**Goal**:
Copy the items from the line with "Where should I" up to and including the line with "Looking at the", substituting "input label" for "placeholder text" and changing nothing else.

[START Material]

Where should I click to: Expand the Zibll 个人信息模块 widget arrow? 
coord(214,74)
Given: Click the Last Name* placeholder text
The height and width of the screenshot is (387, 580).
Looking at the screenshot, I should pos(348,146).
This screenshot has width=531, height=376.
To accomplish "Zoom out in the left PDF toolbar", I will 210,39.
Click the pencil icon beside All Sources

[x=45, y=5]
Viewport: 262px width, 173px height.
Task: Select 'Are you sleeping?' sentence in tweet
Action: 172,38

[END Material]
[START Material]

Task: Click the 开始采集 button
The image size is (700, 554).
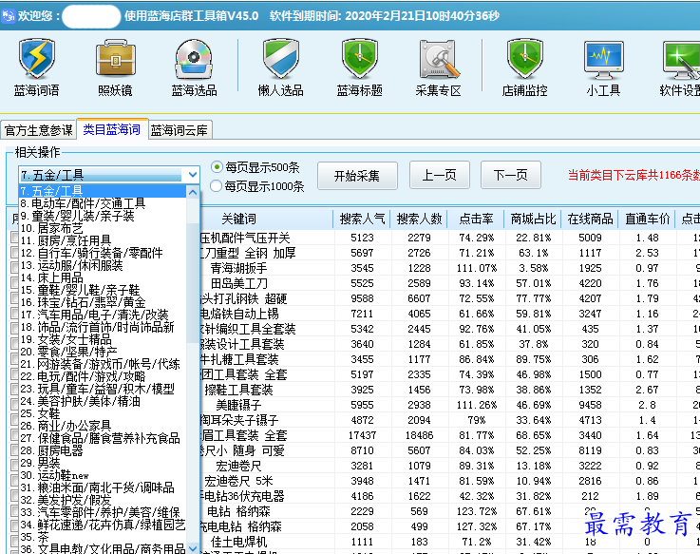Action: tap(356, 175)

[END Material]

**Task output**:
Where should I click to: Expand the Zibll 个人信息模块 widget arrow? 
coord(214,74)
Given: Click the Last Name* input label
The height and width of the screenshot is (387, 580).
Looking at the screenshot, I should pos(348,146).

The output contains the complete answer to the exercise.